As dawn broke, the woods became deathly still. Leaves didn't rustle, trees didn't groan, wind didn't whisper as loyal spirit animals took up sentry positions further down the hill. They waited. The entire forest waited for the first target to appear on the trail. The sun had climbed fully over the horizon and was beginning its long pull to the top of the sky when it happened. Scouts signaled the approach of three humans, and a few minutes later the family passed the lowest stump. A few steps later, the child caught her foot on a tree root and fell to the ground. As the parents turned to help their daughter, a quick wind tossed leaves around them, obscuring their vision while a stump spirit made its move. It floated low over the dirt and stones to the girl's side, then suddenly and violently infused itself into her soul. The young one was easily subdued, and quietly stood up and looked at her parents. They asked if she was okay, and she nodded. The parents smiled and each one reached out a hand for the girl to take. Her hands took hold of theirs and the spirit spread itself into the two adults. So toxic was this spirit to human souls that the three sunk to the ground, their figures wilting like parched flowers. The spirit withdrew its tendrils from the parents and oozed out of the child's body, creeping back to its post as silently as it had come. The bodies were moved off the path and covered with earth and leaves, and the wait began again.

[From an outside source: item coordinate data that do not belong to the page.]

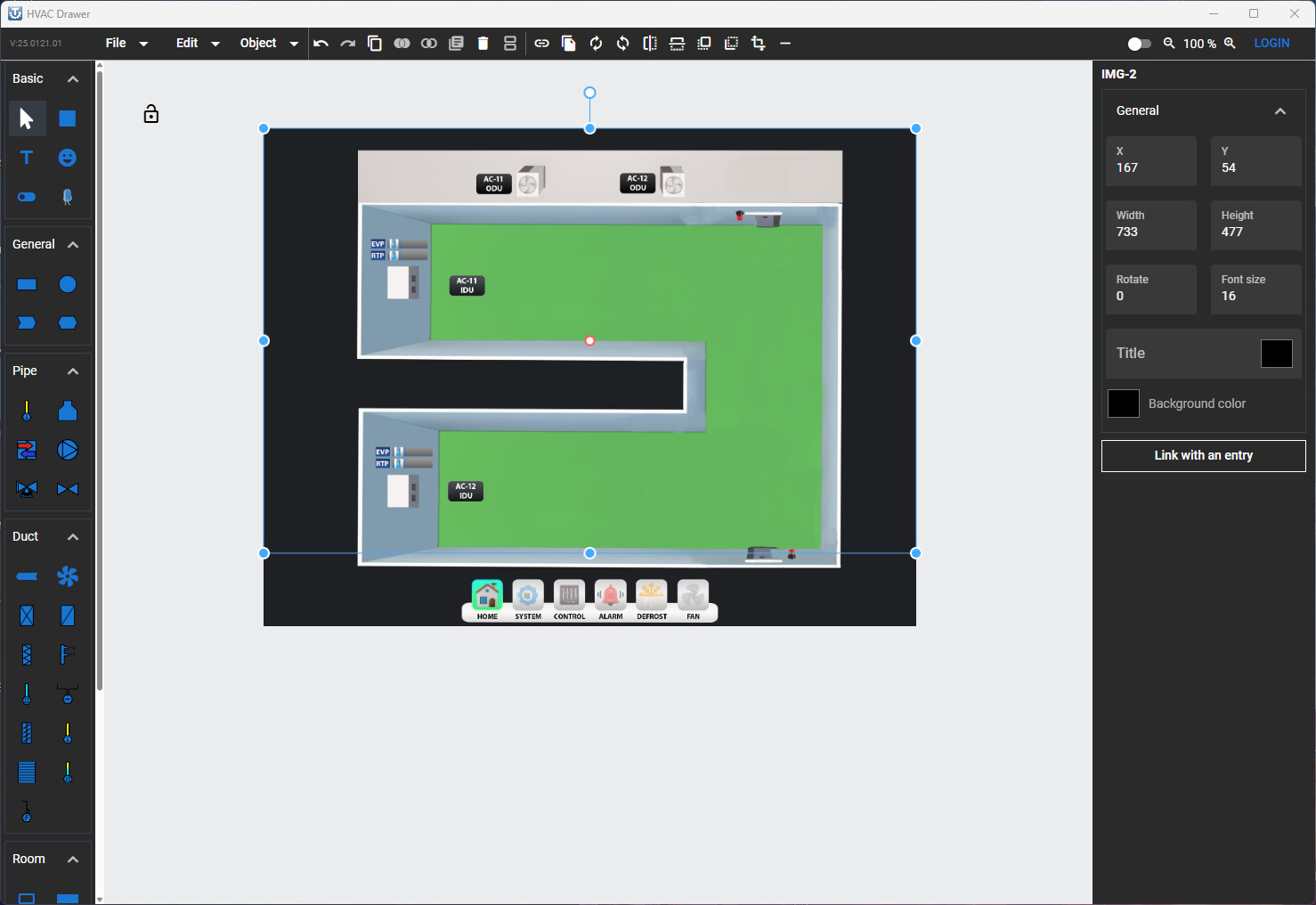Click the LOGIN link

click(1271, 44)
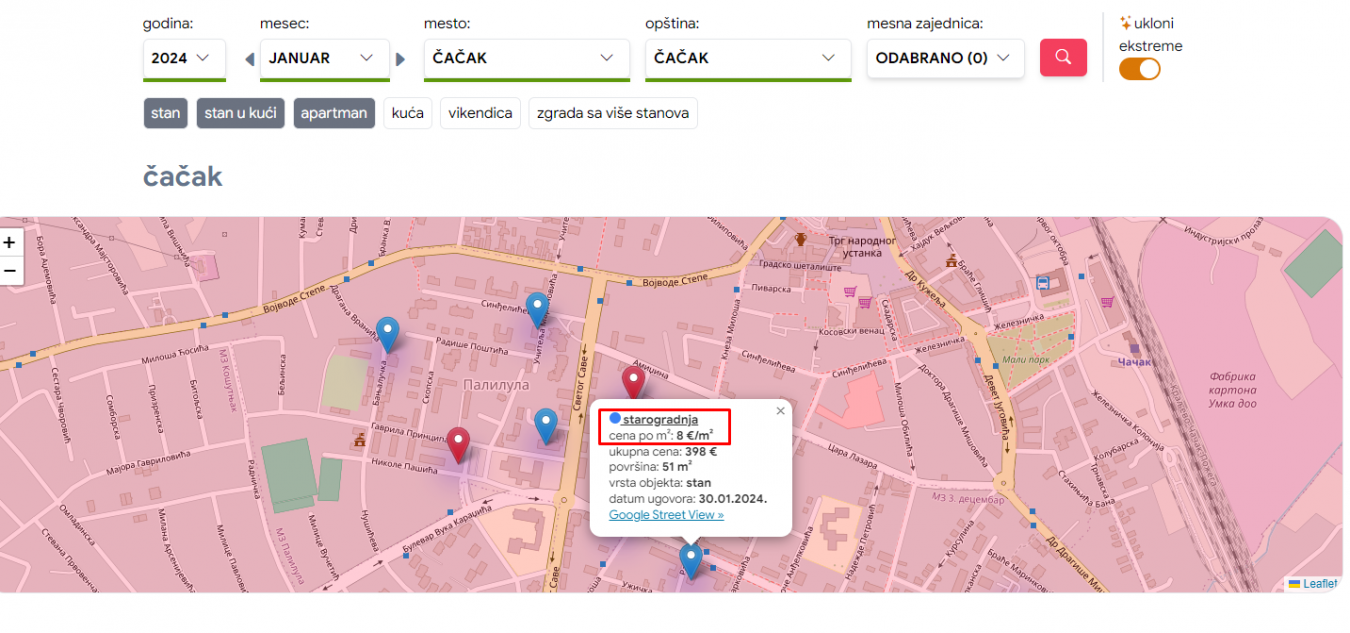This screenshot has height=633, width=1350.
Task: Enable the 'kuća' filter chip
Action: [x=407, y=113]
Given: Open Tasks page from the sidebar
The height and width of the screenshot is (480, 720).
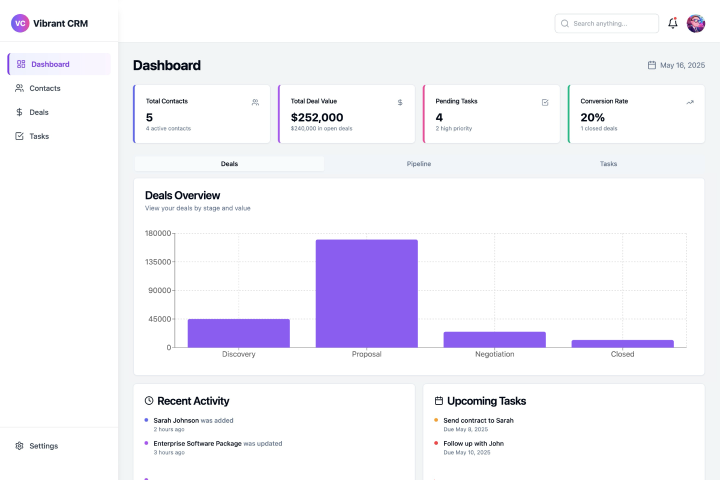Looking at the screenshot, I should pos(39,136).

It was not long before another target made its way past the first stump. This time a different spirit took its turn to eliminate a victim. The hiker's limp form was pulled to a different area of the forest and covered like his predecessors. Throughout the day people came up the hill and were possessed by these stump spirits. When night fell, reports of complete success were sent up the hill to the elders. The response was simple... do not waver. The eliminations were to be continued for as long as necessary to drive the earth-breakers from these woods.

The next day saw more hikers disappear into the underbrush. Around midday the officers began to come up the hill looking for the people whose families had reported them missing. They were overcome like all the rest. As weeks passed, more officers and fewer hikers ventured up the trail. Eventually even the police stopped their treks into the woods.

Months passed, seasons changed and changed again. The occasional group of cocky teenagers came up intending to prove that the stories now told about this hill weren't true. They fed the forest as the other bodies had. Long after the first attacks, the council of elders discussed the change in their woods. They were pleased at the progress of the new saplings filling in the trails that so many human feet had carved into the soil. They noted the arrival of new animal spirits who had come to seek refuge in this "safe" forest. They planned a slow expansion down the hill, uprooting the asphalt roads and metal fences they had seen put in place years ago by loud men and louder machines. Nature had conquered man, and would continue to do so until the world was healthy again.

And to think, all this came from some tree-identification posts we saw on a hiking trail.